Section 14.5. Profiling with APD


14.5. Profiling with APD

You can use APD (Advanced PHP Debugger) to profile your applications. It is a Zend extension that collects performance statistics during execution of PHP scripts and records them to a file. This file may be analyzed later with the bundled pprofp utility.

APD works by keeping an eye on function calls in your code; each time PHP enters or leaves execution of a function, APD records timing information to a trace file.

After PHP is finished executing the profiled code, you analyze the trace file to determine bottlenecks. This is the interesting part; you quickly learn a lot about your (or other people's) code by analyzing trace files because it gives you a bottom-up view of the application.

14.5.1. Installing APD

You can install APD from PECL simply by running pear install apd. Then, you must load APD into Zend and define a directory for trace dump files.

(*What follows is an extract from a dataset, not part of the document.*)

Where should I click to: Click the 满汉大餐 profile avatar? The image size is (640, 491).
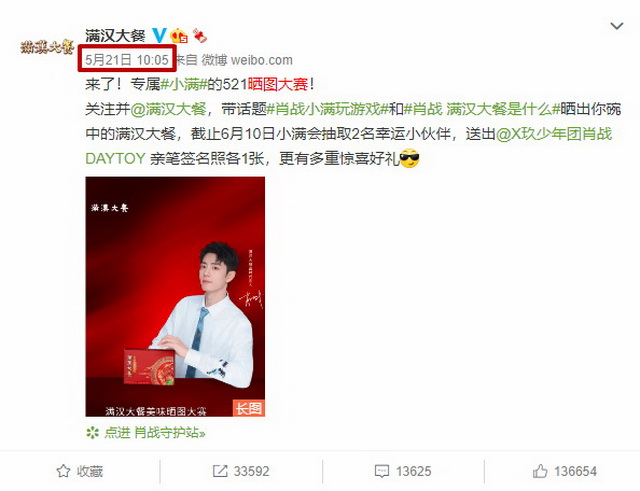coord(46,47)
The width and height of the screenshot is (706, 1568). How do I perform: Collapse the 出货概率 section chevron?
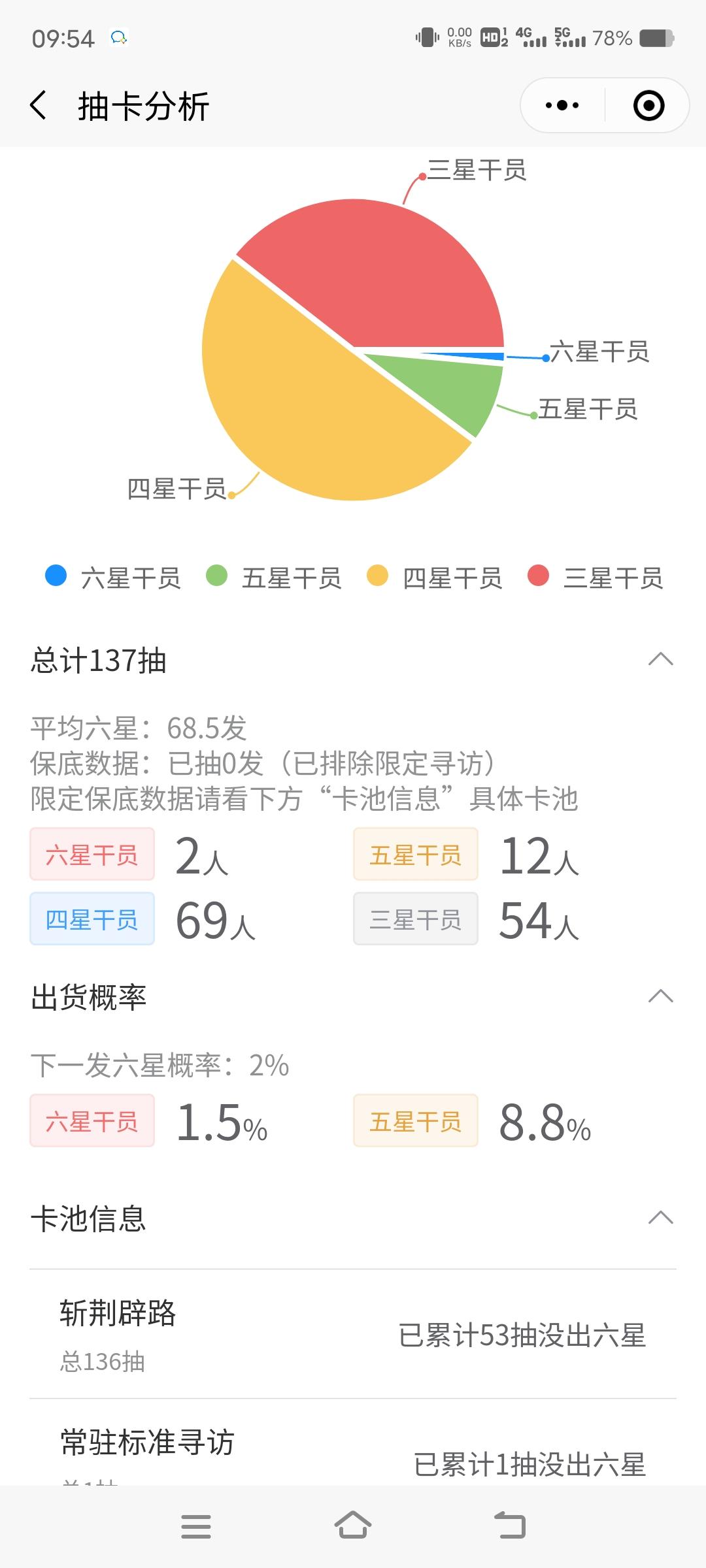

Here's an example php.ini snippet:

 zend_extension = "/usr/lib/php/extensions/20040316/apd.so" apd.dumpdir = "/var/tmp/apd" 

Create the directory, make it writeable for the web server user, and restart the web server:

 shell# mkdir /var/tmp/apd shell# chmod 1777 /var/tmp/apd shell# apachectl restart 

To collect profiling data during execution, call apd_set_pprof_trace() in the beginning of your PHP script.

Tip

To automatically profile all of your scripts, call apd_set_pprof_trace() from a file that is automatically included by the auto_prepend_file php.ini directive.

To selectively profile specific requests, add something like this to your code:

 if ($_GET["_profile"] == "apd") {     apd_set_pprof_trace(); } 

Then, simply add the _profile=apd GET parameter to a request to enable APD profiling. (Use this only for development servers, or you may expose yourself to denial-of-service attacks taking up disk space and eating CPU cycles.)


Set up an application you would like to profile. The following example uses code from the pear.php.net web site.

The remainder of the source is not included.